During my three months at the Folger I was able to complete the first draft of a long-planned book, provisionally entitled Empire of Memory: The Monuments of Westminster Abbey 1500-1750. The book will tell the story of how one remarkable building was transformed from a royal sacred site to a mausoleum of memory, from a place of pilgrimage to a tourist destination. But this was not the highlight of the Fellowship. Two aspects stood out.
First was the value of a consistent daily routine focussed on a single task. This is a precious rarity in the age of disruption, when the benefits of information and communication technology can be overwhelmed by constant interruption and distraction. It was an exceptional privilege to spend eight hours a day, five days a week for three months on the challenge of research and writing in an institution with every conceivable resource to support that task. And it was a lot of fun to sit every day in the same seat (thank you Mrs Folger), even if this meant I was gazed upon by the fascinated tourists who were permitted to peer into the curious world of the neo-Renaissance library for a few moments each day. Perhaps the most memorable of these glimpses was the day I was caught kneeling to photograph a floor plan of Westminster Abbey in seventeenth-century book with a raptured look on my face as if it was an object of devotion as well as study.

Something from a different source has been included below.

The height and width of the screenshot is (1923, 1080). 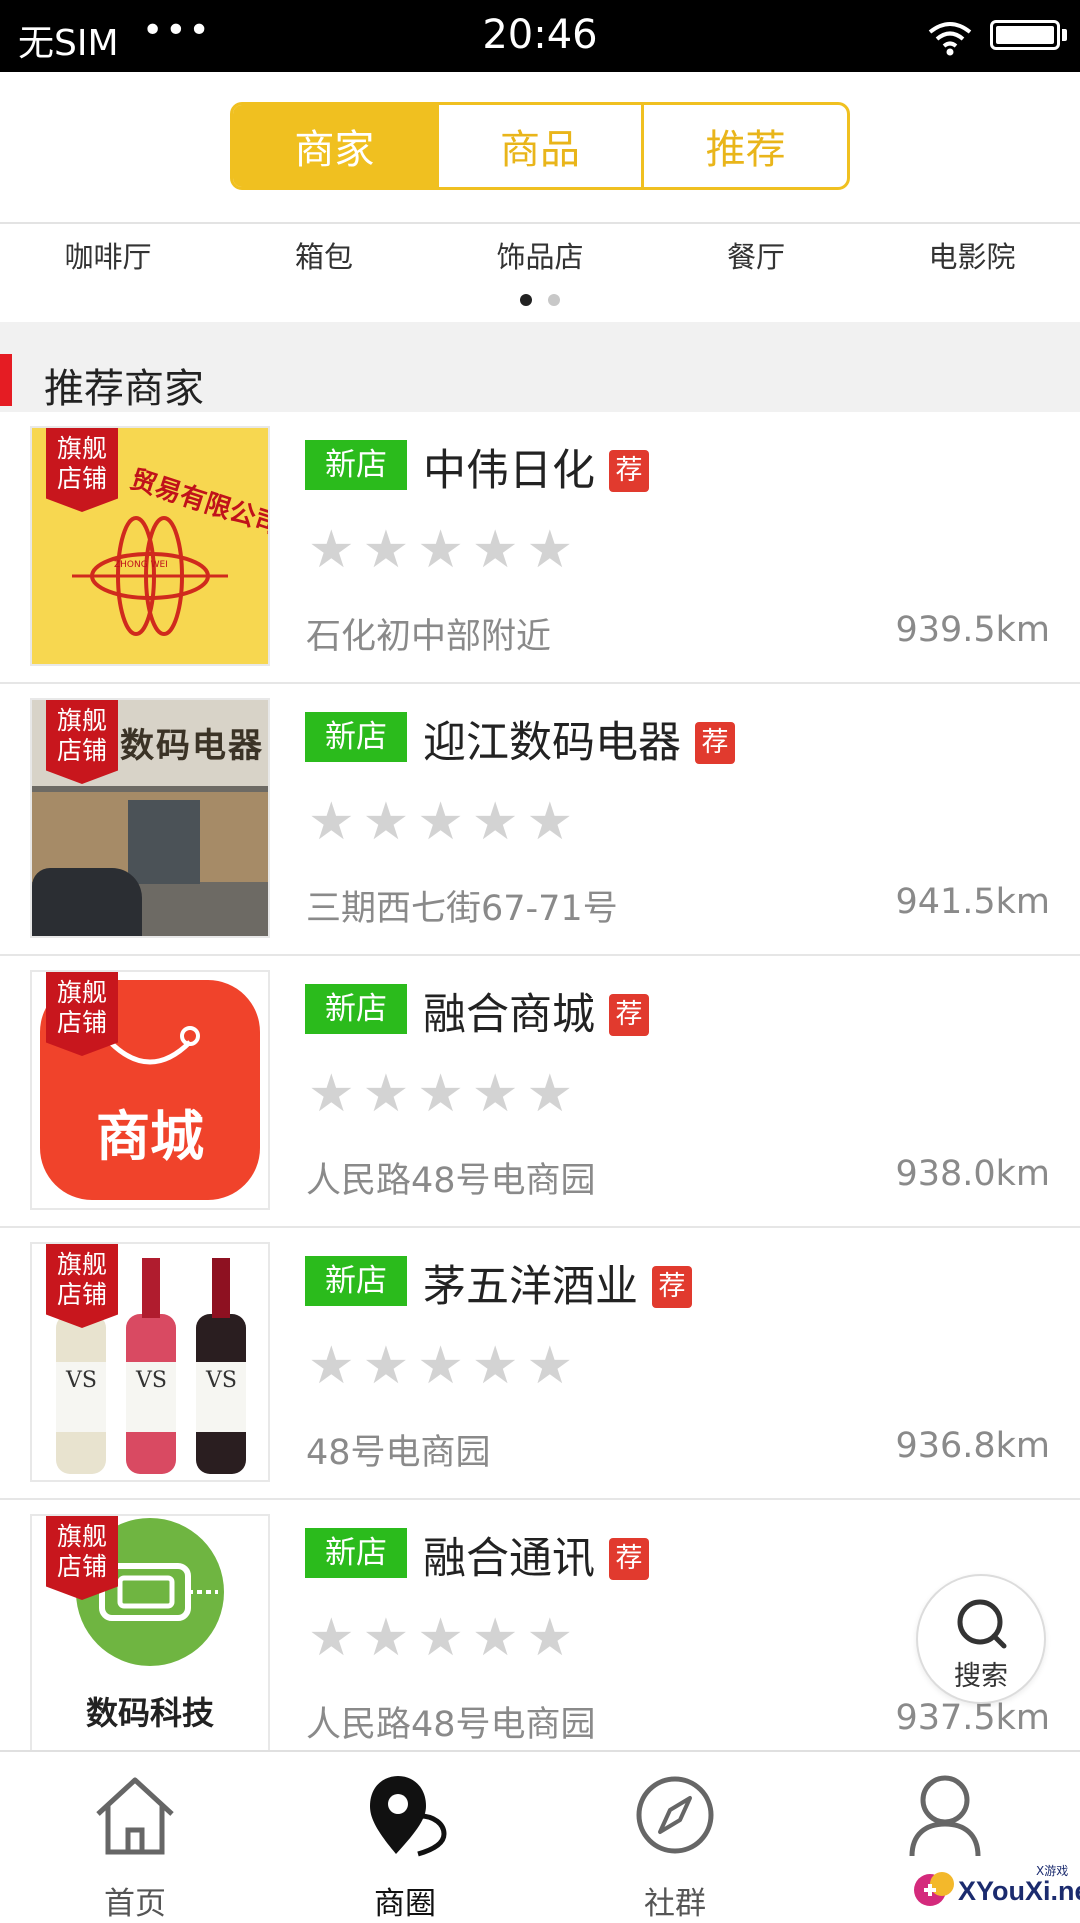 I want to click on shop-name-row: 中伟日化荐, so click(x=536, y=467).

The second and biggest highlight was the community of scholars. Through its Fellowship program, the Folger Institute brings upwards of forty researchers annually from around the world to use its collections and to participate in its program of seminars and colloquia. I met scholars and practitioners from four continents, introducing me to a wealth of ideas and possibilities and creating the opportunity to form several new friendships.
There is no question that the community of scholars comes at a cost in time, money and resources. Yet the surprise was that the community was fundamentally generated by two simple experiences. The Library’s reading room was, to all intents and purposes, an open-plan office (though one without phones in which the only noise was the occasional whisper or the muffled sounds of a rehearsal in the theatre next door). There is an intense camaraderie in studying – no, thinking – alongside a dozen other people working on related projects. Then there was the phenomenon of afternoon tea at 3pm, virtually compulsory, which through the simple medium of a table, a hot drink and a biscuit engendered lively discussion … What are you working on? How are you doing your project? Have you thought of this? Do you know that? It was at tea that friendships and research partnerships were forged through that most basic human activity, conversation.

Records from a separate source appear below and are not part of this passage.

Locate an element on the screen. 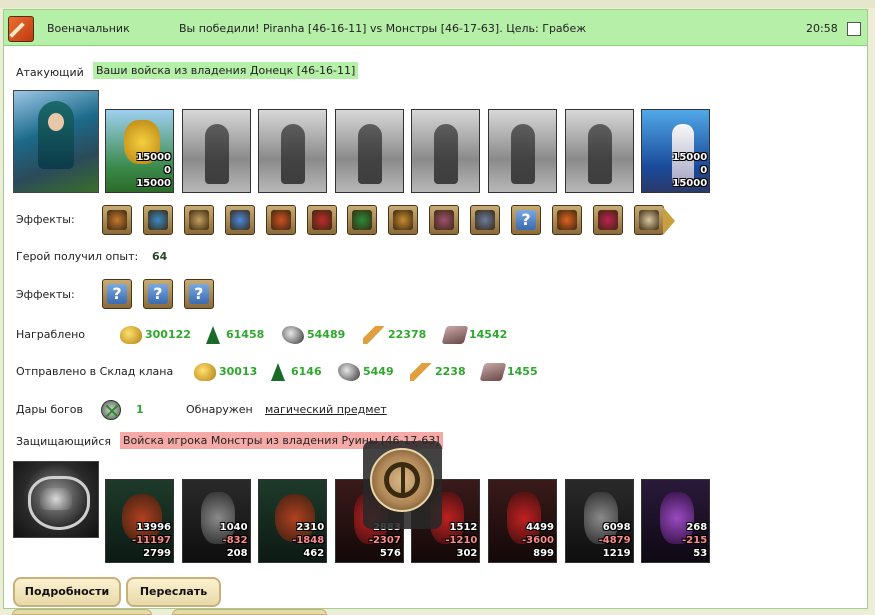 Image resolution: width=875 pixels, height=615 pixels. fire-crest-icon is located at coordinates (566, 220).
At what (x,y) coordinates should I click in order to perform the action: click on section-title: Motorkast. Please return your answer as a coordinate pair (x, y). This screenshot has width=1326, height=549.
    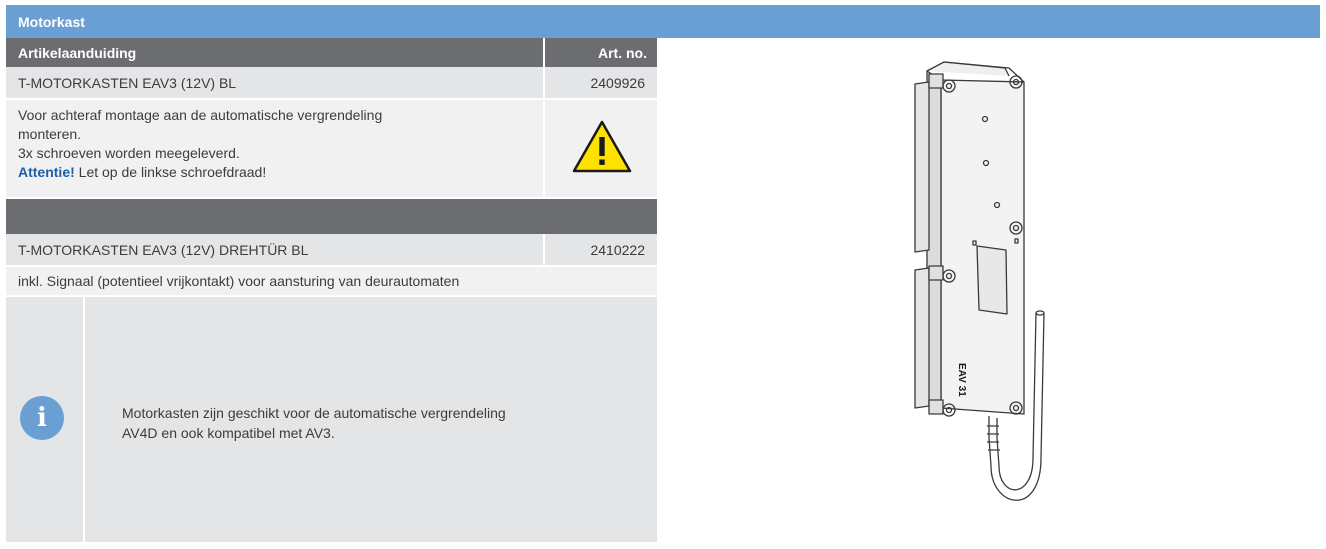
    Looking at the image, I should click on (52, 22).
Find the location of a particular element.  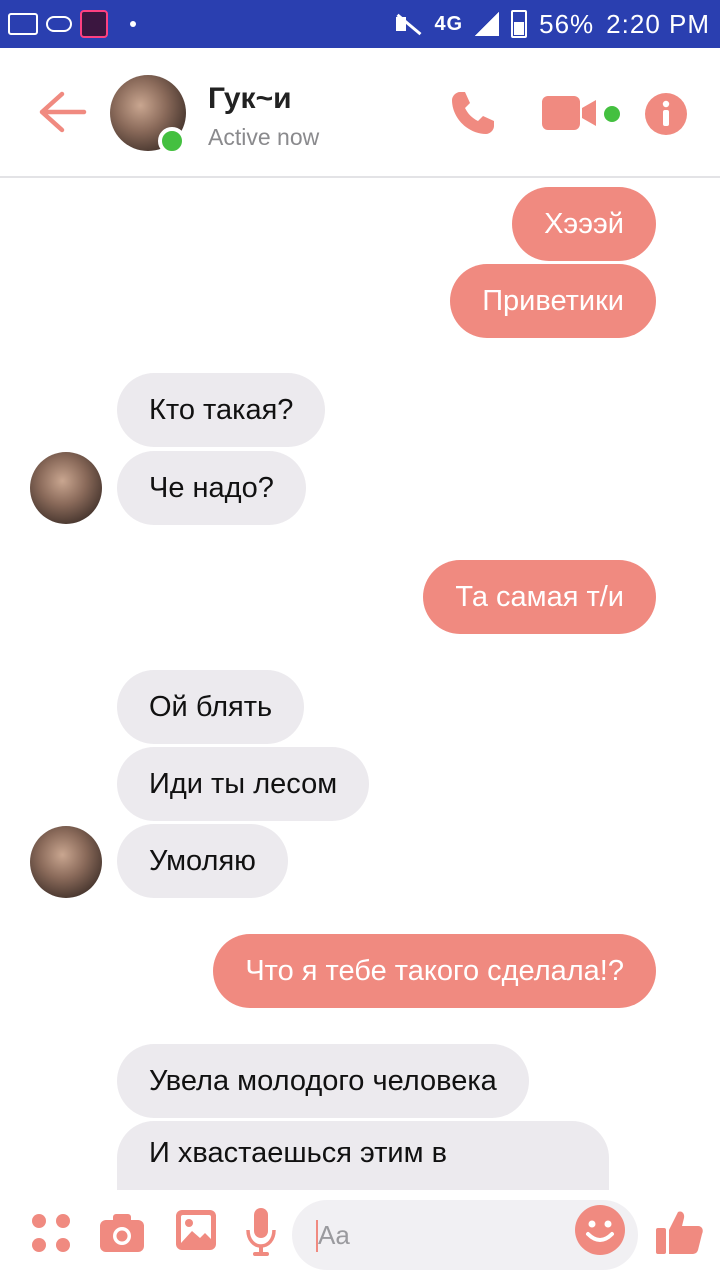

message-incoming: Иди ты лесом is located at coordinates (244, 784).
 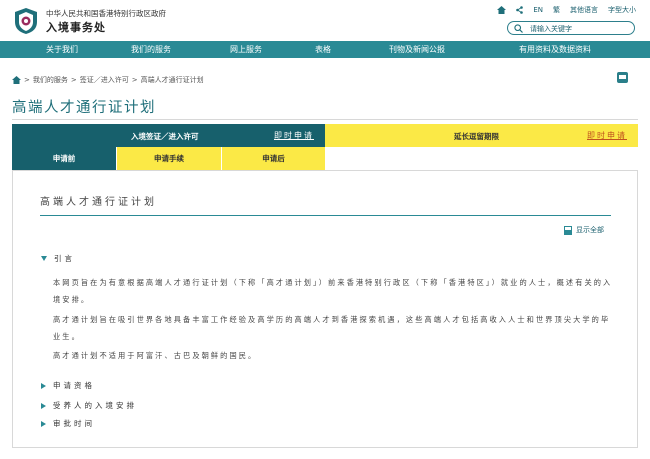 I want to click on show-all-toggle: 显示全部, so click(x=584, y=230).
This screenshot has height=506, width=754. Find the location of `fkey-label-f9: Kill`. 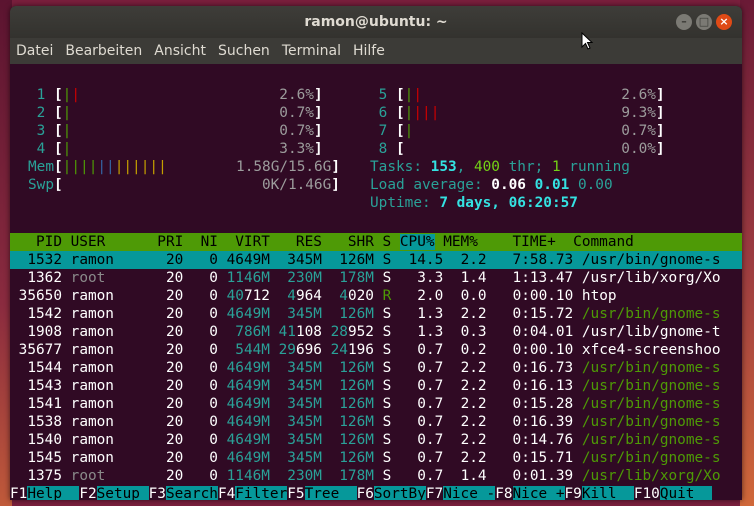

fkey-label-f9: Kill is located at coordinates (608, 493).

And so, as I return to the University of Divinity with a sense of joy and renewal, I invite you to ponder with me: How can we build up the community of scholars in this land?
Three simple tasks suggest themselves. Build a daily routine and focus on one task at a time. Drink tea regularly with others, especially people you don’t know, and be prepared to listen, learn and engage. And perhaps above all, make the most of the incredible resources of our libraries, public and institutional, as sources of knowledge and places of gathering, as we seek to stimulate the collective imagination and to build up the store of wisdom which is the foundation of a flourishing society.
Professor Peter Sherlock is the Vice-Chancellor of the University of Divinity. He is a cultural and religious historian of Renaissance and Reformation Europe and an expert on governance and leadership in educational and church settings. A graduate of the University of Melbourne and the University of Oxford, his academic career has included an ARC Postdoctoral Fellowship in History at the University of Melbourne and four years as Dean of the United Faculty of Theology, Melbourne.